Для Гоголя художественное творчество было тесно связано с душевным очищением и духовным ростом человека. В “Портрете” художник, будучи в монастыре, прежде чем написать образ для церкви, сказал, что “трудом и великими жертвами он должен прежде очистить свою душу, чтобы удостоиться приступить к такому делу” (т. 3, с.103). Сам Гоголь считал свой труд над “Мертвыми душами” неразрывным с внутренней работой над собой, о чем и писал в письмах сороковых годов. В письме Плетневу в октябре 1843 года есть такие слова: “Сочинения мои так связаны тесно с духовным образованием меня самого, и такое мне нужно до того времени вынести внутреннее сильное воспитание душевное, глубокое воспитание, что нельзя и надеяться на скорое появление моих новых сочинений”[14]. А в июле 1844 года он писал Языкову: “Ты спрашиваешь, пишутся ли “Мертвые души” ? И пишутся, и не пишутся <…> Я иду вперед — идет и сочинение, я остановился — нейдет и сочинение”. Эта работа была необходима Гоголю, так как он понимал огромную ответственность писателя за свое слово, и то влияние, которое оно окажет на других. В своем “Завещании” он также высказывает мысль о высоком призвании искусства: “Я писатель, а долг писателя — не одно доставленье приятного занятия уму и вкусу; строго взыщется с него, если от сочинений его не распространится какая-нибудь польза душе и не останется от него ничего в поучение людям” (т. 6, с.11). А в “Портрете” в уста уже очистившего свою душу художника Гоголь вложил слова о том Божественном мире и благодарении Богу, которое вызывает в душе человека произведение искусства, вдохновляемое Духом Святым: “Ибо для успокоения и примирения всех нисходит в мир высокое созданье искусства. Оно не может поселить ропота в душе, но звучащей молитвой стремится вечно к Богу”. В своей повести Гоголь выразил глубокое понимание цели искусства: “Намек о божественном, небесном рае заключен для человека в искусстве, и потому одному оно уже выше всего” (т. 3, с.107).

ГЛАВА 2 “МЕРТВЫЕ ДУШИ”

Первый том поэмы Н. В. Гоголя “Мертвые души” была начата в 1842 году. Она мыслилась автором как огромное эпическое произведение, имеющее своею целью “объять всю Русь”. До нас дошел только первый том этого произведения и отдельные главы второго. О значении поэмы Гоголь писал А. О. Смирновой в 1845 году: “Вовсе не губерния, и не несколько уродливых помещиков, и не то, что им приписывают, есть предмет “Мертвых душ”. Это пока еще тайна, которая должна быть вдруг, к изумлению всех (ибо ни одна душа из читателей не догадалась), раскрыться в последующих томах” (т. 6, с. 78). В поэме Гоголь сумел выставить наружу всю пошлость пошлого человека, а в последующих томах он хотел изобразить духовное возрождение своих героев. В “Четырех письмах по поводу “Мертвых душ” он писал, что “русского человека испугала его ничтожность более, чем все его пороки и недостатки” (т. 6, с. 78). Автор хотел, чтобы его поэма была полезна и для читателей, и для него самого. Изображая пошлость и убожество своих героев, он хотел, чтобы читатели обратились бы на самих себя и увидели бы собственные недостатки. О себе он писал: “Никто из читателей моих не знал того, что, смеясь над моими героями, он смеялся надо мной” (т. 6, с. 78). И далее: “Я уже от многих своих гадостей избавился тем, что передал их своим героям” (т. 6, с. 81).
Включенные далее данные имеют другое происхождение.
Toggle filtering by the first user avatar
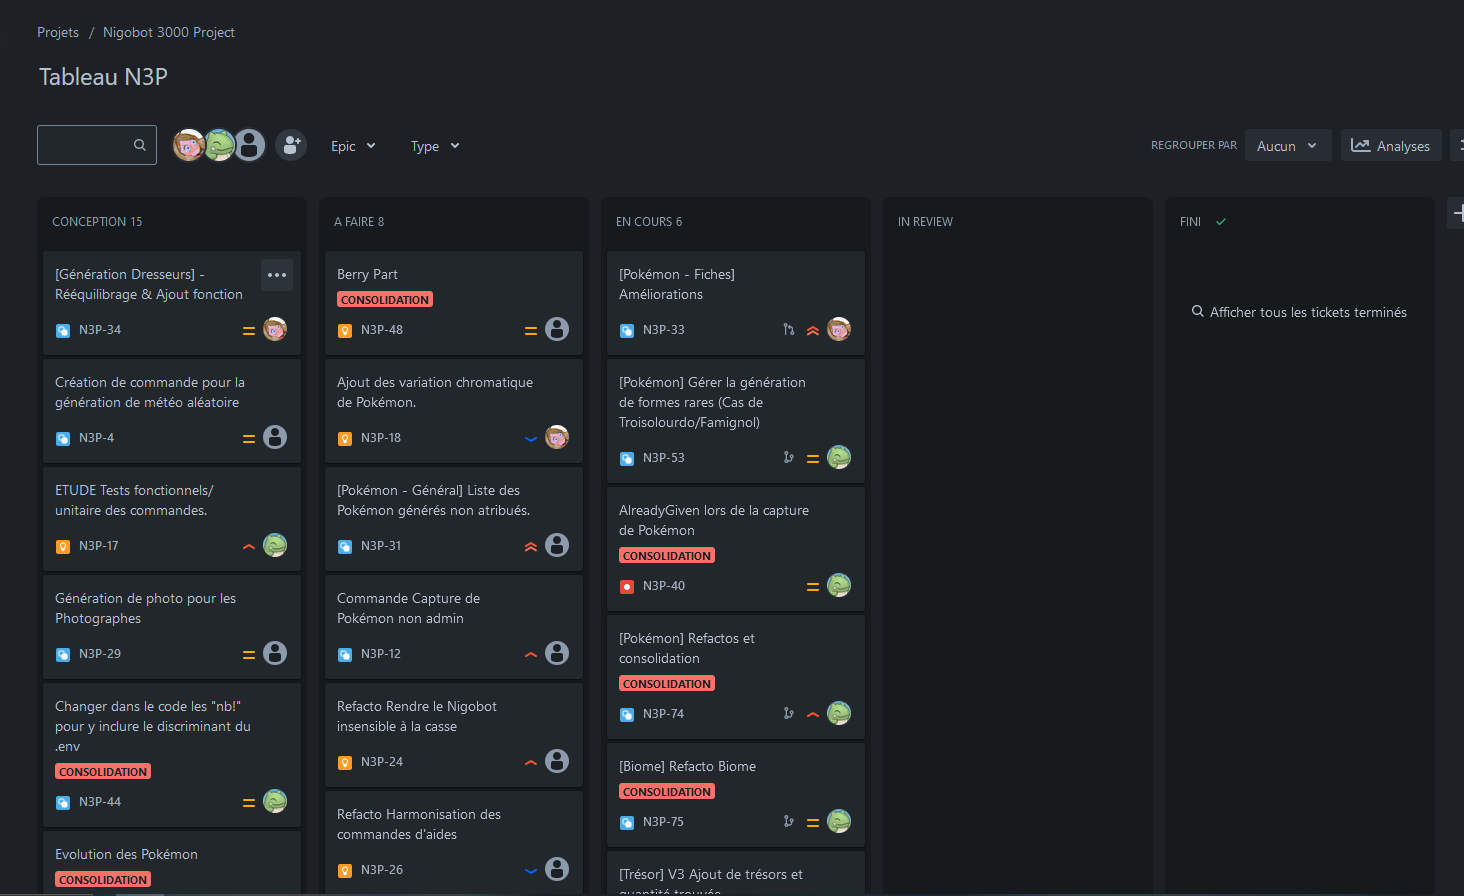The height and width of the screenshot is (896, 1464). [x=189, y=144]

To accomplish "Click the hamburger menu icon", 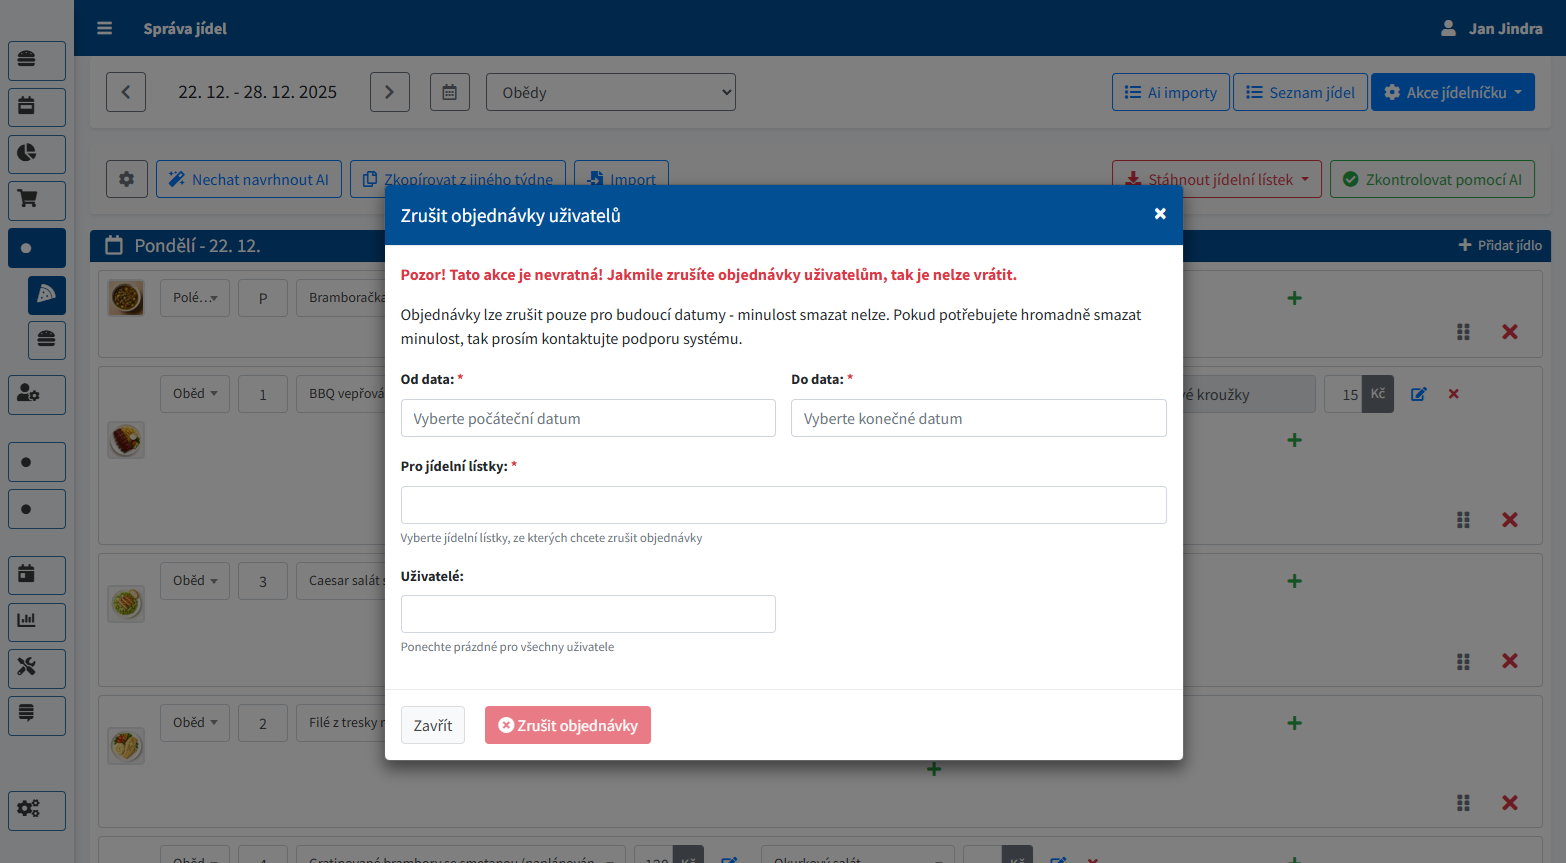I will click(x=104, y=29).
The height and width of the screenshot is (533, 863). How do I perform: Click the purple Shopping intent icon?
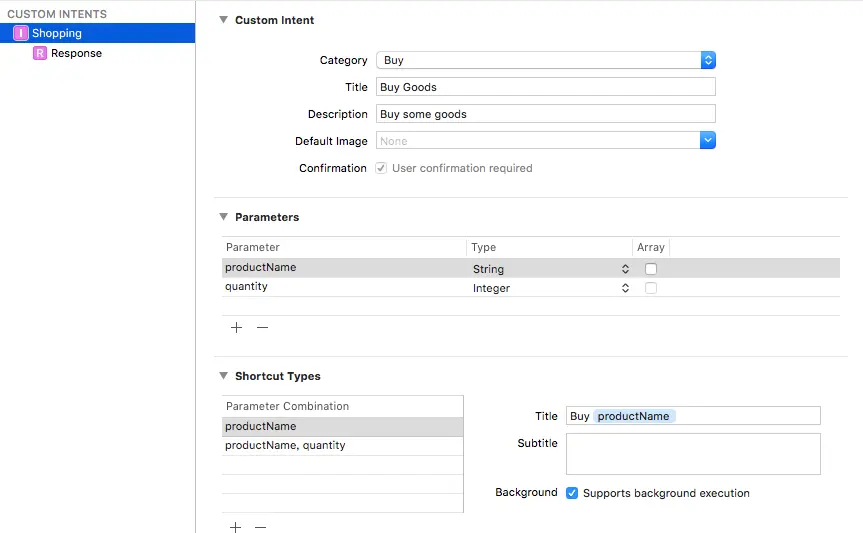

Однако Гоголь передал своим героям “Мертвых душ не только свои пороки и недостатки. Несмотря на эпичность и широту этого произведения, в нем отразилось множество личных черт автора.

В “Мертвых душах” ярко выразилось автобиографическое начало. В “Четырех письмах по поводу “Мертвых душ” Гоголь так писал об этом произведении: “ ‹…› герои мои потому близки душе, что они из души; все мои последние сочинения — история моей собственной души” (т. 8, с. 77). Замысел “Мертвых душ” тоже связан с биографией писателя — по мнению Б. Н. Скворцова[15], история с покупкой мертвых душ, описанная в поэме, произошла на родине Гоголя. Дальний его родственник Пивинский устроил такую аферу. Гоголь писал в “Авторской исповеди”, что сюжет “Мертвых душ” дал ему Пушкин, но случай с Пивинским был ему также, наверное, известен.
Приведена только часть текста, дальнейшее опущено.